There are several different types of lasers that have been or continue to be used to treat non-genital warts: The most common being the CO2 laser, Yag Laser and Pulsed Dye Laser. Regardless of type, the method of action is thermal destruction. Typically considered more precise than other destructive methods, however risks and recurrence are both factors to consider.

  • How does this treatment work?

    Lasers create light which is absorbed into the blood and fluid within the tissue. This absorption creates heat and steam, which eventually ruptures the cell wall, killing the cell. This process eliminates the blood supply to the wart, eventually killing the wart.

  • How effective is this treatment?

    Lack of data continues to make comparisons challenging and results vary widely. Generally speaking, the clearance rates are reported to be similar to that of cryotherapy and salicylic acid, however, is typically reserved for larger and more recalcitrant warts so one would assume that cure rates would be higher on smaller, more naive warts. Regardless of short term resolution, the same challenges with recurrence exist as lasers often do not penetrate deep enough to kill all cells infected with the HPV Virus.

  • What can patients expect when receiving this treatment?
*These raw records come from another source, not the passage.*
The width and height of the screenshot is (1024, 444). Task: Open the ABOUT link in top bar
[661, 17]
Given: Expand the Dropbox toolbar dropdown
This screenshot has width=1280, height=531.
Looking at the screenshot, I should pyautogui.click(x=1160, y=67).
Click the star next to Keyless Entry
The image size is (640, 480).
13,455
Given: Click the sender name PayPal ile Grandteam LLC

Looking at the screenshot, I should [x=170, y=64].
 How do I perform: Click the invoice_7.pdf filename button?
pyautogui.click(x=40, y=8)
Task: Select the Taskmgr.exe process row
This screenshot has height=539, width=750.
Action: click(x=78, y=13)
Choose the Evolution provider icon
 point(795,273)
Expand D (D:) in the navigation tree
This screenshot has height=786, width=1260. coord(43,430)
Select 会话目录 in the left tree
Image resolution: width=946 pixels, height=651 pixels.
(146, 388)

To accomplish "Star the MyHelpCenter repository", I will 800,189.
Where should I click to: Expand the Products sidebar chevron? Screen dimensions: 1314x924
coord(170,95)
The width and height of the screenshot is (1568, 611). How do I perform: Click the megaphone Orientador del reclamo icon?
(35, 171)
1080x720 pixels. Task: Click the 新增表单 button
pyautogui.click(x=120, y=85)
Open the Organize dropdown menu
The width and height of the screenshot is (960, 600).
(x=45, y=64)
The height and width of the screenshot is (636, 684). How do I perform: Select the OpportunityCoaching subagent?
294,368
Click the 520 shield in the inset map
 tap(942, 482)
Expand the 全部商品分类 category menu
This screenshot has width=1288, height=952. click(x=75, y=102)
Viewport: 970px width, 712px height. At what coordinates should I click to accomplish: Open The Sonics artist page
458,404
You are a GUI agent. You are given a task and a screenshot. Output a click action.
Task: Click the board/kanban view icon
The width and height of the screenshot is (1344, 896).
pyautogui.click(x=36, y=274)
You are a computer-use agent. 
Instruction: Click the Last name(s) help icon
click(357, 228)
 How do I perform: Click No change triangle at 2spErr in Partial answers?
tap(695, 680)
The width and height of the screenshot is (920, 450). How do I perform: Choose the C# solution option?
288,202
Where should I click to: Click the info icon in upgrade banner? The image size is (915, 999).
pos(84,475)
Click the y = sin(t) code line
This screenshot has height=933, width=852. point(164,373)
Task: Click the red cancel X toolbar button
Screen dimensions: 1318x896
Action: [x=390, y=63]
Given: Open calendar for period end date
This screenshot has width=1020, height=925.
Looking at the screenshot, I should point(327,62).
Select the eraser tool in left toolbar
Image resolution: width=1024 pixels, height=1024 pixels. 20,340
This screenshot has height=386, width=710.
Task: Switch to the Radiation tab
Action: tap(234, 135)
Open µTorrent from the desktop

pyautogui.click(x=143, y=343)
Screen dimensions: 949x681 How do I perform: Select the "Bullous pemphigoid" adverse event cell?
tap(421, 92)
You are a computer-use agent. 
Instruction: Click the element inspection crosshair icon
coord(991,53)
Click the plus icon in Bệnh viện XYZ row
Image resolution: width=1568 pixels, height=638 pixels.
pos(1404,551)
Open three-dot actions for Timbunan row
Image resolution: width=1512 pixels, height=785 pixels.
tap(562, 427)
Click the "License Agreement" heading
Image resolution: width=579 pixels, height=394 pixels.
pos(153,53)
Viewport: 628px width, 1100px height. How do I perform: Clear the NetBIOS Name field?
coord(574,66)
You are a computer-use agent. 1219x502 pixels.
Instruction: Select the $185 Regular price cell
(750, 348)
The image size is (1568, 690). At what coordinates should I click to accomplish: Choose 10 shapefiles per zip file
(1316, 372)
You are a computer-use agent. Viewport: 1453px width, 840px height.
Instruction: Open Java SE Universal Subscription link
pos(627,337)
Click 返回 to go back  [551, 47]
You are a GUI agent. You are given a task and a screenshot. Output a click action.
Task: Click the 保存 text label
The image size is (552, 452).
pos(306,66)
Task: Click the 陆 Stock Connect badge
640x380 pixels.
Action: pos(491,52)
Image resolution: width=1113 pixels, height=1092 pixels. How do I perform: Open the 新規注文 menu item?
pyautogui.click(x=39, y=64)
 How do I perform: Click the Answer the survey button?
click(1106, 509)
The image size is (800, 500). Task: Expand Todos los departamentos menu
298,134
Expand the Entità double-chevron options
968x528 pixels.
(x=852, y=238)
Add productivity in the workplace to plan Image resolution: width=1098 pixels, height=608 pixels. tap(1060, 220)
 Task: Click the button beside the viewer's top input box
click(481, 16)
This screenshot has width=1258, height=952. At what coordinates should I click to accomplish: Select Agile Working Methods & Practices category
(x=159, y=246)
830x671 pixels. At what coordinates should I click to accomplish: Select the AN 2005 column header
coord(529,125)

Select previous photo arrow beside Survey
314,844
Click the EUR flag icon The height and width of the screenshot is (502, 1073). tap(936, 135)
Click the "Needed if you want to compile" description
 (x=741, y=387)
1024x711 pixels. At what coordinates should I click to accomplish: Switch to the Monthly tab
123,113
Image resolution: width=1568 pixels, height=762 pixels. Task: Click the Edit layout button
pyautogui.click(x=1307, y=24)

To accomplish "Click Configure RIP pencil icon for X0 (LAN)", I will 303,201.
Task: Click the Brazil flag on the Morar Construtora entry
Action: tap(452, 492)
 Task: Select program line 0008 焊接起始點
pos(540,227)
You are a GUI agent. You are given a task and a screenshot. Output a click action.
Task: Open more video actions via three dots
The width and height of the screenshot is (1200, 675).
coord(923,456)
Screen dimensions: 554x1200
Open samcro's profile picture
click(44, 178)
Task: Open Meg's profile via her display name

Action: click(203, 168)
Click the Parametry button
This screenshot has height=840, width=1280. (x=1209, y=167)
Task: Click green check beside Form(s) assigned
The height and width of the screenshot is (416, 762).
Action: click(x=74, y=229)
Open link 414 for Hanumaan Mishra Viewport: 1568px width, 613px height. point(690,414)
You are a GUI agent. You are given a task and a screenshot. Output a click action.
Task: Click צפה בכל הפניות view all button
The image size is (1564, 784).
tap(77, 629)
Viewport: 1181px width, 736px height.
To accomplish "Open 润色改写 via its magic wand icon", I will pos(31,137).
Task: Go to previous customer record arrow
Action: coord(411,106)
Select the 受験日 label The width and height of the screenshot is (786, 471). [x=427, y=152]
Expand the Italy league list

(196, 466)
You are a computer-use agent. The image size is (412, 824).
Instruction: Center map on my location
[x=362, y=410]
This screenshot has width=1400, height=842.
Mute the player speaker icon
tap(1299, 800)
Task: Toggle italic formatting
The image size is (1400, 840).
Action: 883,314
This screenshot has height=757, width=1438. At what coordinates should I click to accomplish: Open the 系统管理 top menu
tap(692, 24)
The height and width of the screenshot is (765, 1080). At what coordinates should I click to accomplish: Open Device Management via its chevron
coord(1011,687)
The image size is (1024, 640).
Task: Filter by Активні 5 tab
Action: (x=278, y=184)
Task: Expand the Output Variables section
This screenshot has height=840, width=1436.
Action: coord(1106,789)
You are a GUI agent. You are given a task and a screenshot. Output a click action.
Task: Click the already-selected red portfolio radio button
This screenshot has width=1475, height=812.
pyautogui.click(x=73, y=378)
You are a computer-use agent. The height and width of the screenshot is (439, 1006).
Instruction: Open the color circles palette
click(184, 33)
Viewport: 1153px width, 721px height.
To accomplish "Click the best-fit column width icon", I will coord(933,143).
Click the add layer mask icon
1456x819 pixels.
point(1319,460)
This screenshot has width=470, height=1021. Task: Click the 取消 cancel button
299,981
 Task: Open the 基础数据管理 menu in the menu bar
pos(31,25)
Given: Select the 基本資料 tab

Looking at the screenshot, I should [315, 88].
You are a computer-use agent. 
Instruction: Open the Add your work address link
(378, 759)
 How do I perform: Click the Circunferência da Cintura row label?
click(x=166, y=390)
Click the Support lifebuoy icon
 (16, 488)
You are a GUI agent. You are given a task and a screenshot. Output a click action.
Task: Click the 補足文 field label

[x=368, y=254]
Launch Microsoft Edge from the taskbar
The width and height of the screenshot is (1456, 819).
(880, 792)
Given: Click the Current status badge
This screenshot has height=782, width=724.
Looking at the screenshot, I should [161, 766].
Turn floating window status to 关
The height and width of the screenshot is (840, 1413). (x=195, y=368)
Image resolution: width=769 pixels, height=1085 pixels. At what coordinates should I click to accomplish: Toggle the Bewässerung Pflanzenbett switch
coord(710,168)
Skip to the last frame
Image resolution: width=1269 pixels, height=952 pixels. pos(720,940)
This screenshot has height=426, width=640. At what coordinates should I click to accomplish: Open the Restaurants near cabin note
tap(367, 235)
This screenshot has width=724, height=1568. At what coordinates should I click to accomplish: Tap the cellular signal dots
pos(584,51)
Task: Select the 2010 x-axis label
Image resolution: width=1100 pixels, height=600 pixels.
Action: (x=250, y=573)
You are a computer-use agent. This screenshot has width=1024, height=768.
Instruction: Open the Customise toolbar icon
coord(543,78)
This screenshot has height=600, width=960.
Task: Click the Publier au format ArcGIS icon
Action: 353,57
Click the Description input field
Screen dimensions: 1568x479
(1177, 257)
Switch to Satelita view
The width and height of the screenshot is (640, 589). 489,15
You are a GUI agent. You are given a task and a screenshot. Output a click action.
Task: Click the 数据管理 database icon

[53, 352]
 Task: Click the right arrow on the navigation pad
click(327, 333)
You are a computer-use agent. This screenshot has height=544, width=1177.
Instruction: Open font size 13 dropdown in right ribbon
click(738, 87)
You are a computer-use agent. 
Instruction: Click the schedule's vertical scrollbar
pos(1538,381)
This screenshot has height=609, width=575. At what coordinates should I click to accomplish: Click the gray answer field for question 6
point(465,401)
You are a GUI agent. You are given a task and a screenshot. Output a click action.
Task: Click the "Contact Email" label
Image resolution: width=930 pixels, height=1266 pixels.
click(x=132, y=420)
    Typical Treatment Protocol:

    • The podiatrist may trim the wart with a pumice stone or blade prior to treatment
    • Local anesthetic is sometimes administered depending on number of warts to be treated
    • Laser energy is delivered to the targeted site (protocol will vary by laser type)
    • Repeat visits every week for 2-10+ weeks or until the wart appears to have resolved

    Pain:

    • Pain during the procedure can be moderate to high depending on the laser used. Some have cooling mechanisms to keep help protect surrounding tissue.
    • Post procedural pain can remain elevated if the wart is located on the foot due to unavoidable agitation.

    Post Procedural:

    • The laser is superficial, so no blood or drainage should occur.
    • Some patients may experience callous build up due to friction.
    • Pain may limit mobility, but you should be able to continue with most activities.
    • With each visit, most lasers draw more capillaries to the surface of the skin, which may make the wart look bigger.

    Risk(s):

    • Laser plume created through the burning of tissue is harmful and can contain in tact HPV viral matter.
    • Red streaks extending from the area
    • Discharge of pus
    • Scarring of targeted area
    • Small chance of infection
    • Recurrence
  • Where can I receive this treatment?

    Lasers are specialised devices and are only found in select offices. Most clinics will advertise the availability of laser treatments on their websites, however you are best to call ahead to confirm it’s availability.